A generalizable large-scale foundation model for musculoskeletal radiographs
- URL: http://arxiv.org/abs/2602.03076v1
- Date: Tue, 03 Feb 2026 04:04:45 GMT
- Title: A generalizable large-scale foundation model for musculoskeletal radiographs
- Authors: Shinn Kim, Soobin Lee, Kyoungseob Shin, Han-Soo Kim, Yongsung Kim, Minsu Kim, Juhong Nam, Somang Ko, Daeheon Kwon, Wook Huh, Ilkyu Han, Sunghoon Kwon,
- Abstract summary: We present SKELEX, a large-scale foundation model for musculoskeletal radiographs trained using self-supervised learning.<n>The model was evaluated on 12 downstream diagnostic tasks and generally outperformed baselines in fracture detection, osteoarthritis grading, and bone tumor classification.<n>We developed an interpretable, region-guided model for predicting bone tumors, which maintained robust performance on independent external datasets.

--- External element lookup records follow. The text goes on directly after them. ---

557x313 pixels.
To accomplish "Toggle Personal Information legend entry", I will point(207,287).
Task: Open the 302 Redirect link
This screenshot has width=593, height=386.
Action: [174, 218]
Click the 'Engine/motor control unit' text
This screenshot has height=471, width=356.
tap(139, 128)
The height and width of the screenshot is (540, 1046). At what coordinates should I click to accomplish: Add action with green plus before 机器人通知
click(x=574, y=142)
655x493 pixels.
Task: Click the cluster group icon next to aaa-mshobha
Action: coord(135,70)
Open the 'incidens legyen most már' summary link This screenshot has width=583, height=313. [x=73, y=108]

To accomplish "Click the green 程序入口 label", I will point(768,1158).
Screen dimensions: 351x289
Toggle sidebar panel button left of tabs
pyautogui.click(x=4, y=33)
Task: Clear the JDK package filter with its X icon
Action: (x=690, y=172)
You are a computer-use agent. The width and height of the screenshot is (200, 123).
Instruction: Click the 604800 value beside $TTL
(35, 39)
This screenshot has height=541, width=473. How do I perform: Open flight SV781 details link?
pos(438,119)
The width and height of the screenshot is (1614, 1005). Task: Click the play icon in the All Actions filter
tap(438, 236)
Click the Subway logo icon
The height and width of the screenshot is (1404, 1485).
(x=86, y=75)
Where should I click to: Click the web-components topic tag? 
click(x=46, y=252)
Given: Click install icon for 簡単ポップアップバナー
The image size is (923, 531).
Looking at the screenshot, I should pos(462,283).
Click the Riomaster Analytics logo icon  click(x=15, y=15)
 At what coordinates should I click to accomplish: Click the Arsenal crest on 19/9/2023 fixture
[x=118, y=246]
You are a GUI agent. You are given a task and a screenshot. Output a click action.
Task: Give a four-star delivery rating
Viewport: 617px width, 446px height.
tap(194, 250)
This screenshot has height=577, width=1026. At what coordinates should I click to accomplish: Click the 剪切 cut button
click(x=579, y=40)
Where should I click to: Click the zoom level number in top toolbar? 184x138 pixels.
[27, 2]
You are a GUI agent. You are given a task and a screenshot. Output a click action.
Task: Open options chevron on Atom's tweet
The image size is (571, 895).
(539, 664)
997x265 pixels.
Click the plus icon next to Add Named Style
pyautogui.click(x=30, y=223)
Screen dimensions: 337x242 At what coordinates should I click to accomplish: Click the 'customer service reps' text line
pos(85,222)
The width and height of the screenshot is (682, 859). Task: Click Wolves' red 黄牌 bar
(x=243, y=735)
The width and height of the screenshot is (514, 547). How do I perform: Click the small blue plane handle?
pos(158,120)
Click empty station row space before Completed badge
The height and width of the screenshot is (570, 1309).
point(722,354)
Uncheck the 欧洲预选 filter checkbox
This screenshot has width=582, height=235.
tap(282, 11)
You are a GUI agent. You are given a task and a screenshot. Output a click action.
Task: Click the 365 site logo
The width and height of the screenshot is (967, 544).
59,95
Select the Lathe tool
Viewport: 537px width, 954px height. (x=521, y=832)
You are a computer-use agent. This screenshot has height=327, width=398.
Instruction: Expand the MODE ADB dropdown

- Score: 6.440881664328117
- License: http://arxiv.org/licenses/nonexclusive-distrib/1.0/
- Abstract: Artificial intelligence (AI) has shown promise in detecting and characterizing musculoskeletal diseases from radiographs. However, most existing models remain task-specific, annotation-dependent, and limited in generalizability across diseases and anatomical regions. Although a generalizable foundation model trained on large-scale musculoskeletal radiographs is clinically needed, publicly available datasets remain limited in size and lack sufficient diversity to enable training across a wide range of musculoskeletal conditions and anatomical sites. Here, we present SKELEX, a large-scale foundation model for musculoskeletal radiographs, trained using self-supervised learning on 1.2 million diverse, condition-rich images. The model was evaluated on 12 downstream diagnostic tasks and generally outperformed baselines in fracture detection, osteoarthritis grading, and bone tumor classification. Furthermore, SKELEX demonstrated zero-shot abnormality localization, producing error maps that identified pathologic regions without task-specific training. Building on this capability, we developed an interpretable, region-guided model for predicting bone tumors, which maintained robust performance on independent external datasets and was deployed as a publicly accessible web application. Overall, SKELEX provides a scalable, label-efficient, and generalizable AI framework for musculoskeletal imaging, establishing a foundation for both clinical translation and data-efficient research in musculoskeletal radiology.